* [DATA EXTRACTS]
============================================================

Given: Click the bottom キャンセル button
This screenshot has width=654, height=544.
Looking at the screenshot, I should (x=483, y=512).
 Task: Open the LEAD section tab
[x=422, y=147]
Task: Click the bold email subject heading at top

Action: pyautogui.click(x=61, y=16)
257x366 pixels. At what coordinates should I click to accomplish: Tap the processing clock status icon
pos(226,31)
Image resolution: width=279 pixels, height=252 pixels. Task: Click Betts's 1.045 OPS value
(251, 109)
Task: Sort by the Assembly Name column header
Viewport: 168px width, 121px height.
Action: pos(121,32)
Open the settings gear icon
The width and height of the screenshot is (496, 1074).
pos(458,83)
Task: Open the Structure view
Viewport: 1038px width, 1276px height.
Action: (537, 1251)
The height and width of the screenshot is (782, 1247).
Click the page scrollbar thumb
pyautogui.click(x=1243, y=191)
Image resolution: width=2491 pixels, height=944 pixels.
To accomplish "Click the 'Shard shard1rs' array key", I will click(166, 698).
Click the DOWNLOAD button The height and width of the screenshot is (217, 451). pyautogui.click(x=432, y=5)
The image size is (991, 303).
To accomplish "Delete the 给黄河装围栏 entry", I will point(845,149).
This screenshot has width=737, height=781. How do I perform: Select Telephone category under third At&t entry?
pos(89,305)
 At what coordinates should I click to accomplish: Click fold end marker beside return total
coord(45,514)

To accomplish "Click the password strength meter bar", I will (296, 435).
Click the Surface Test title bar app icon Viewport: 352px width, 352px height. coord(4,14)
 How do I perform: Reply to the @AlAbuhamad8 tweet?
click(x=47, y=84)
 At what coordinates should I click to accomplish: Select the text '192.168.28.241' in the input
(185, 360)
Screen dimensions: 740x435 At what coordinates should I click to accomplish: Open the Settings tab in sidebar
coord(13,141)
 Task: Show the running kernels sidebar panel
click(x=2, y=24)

============================================================

* [WHAT YOU NEED TO DO] Give back every line of the data exactly as it was written.

* [EXERCISE SOLUTION]
Given: Click the bottom キャンセル button
This screenshot has width=654, height=544.
Looking at the screenshot, I should (x=483, y=512).
 Task: Open the LEAD section tab
[x=422, y=147]
Task: Click the bold email subject heading at top

Action: pyautogui.click(x=61, y=16)
257x366 pixels. At what coordinates should I click to accomplish: Tap the processing clock status icon
pos(226,31)
Image resolution: width=279 pixels, height=252 pixels. Task: Click Betts's 1.045 OPS value
(251, 109)
Task: Sort by the Assembly Name column header
Viewport: 168px width, 121px height.
Action: pos(121,32)
Open the settings gear icon
The width and height of the screenshot is (496, 1074).
pos(458,83)
Task: Open the Structure view
Viewport: 1038px width, 1276px height.
Action: (537, 1251)
The height and width of the screenshot is (782, 1247).
Click the page scrollbar thumb
pyautogui.click(x=1243, y=191)
Image resolution: width=2491 pixels, height=944 pixels.
To accomplish "Click the 'Shard shard1rs' array key", I will click(166, 698).
Click the DOWNLOAD button The height and width of the screenshot is (217, 451). pyautogui.click(x=432, y=5)
The image size is (991, 303).
To accomplish "Delete the 给黄河装围栏 entry", I will point(845,149).
This screenshot has width=737, height=781. How do I perform: Select Telephone category under third At&t entry?
pos(89,305)
 At what coordinates should I click to accomplish: Click fold end marker beside return total
coord(45,514)

To accomplish "Click the password strength meter bar", I will (296, 435).
Click the Surface Test title bar app icon Viewport: 352px width, 352px height. coord(4,14)
 How do I perform: Reply to the @AlAbuhamad8 tweet?
click(x=47, y=84)
 At what coordinates should I click to accomplish: Select the text '192.168.28.241' in the input
(185, 360)
Screen dimensions: 740x435 At what coordinates should I click to accomplish: Open the Settings tab in sidebar
coord(13,141)
 Task: Show the running kernels sidebar panel
click(x=2, y=24)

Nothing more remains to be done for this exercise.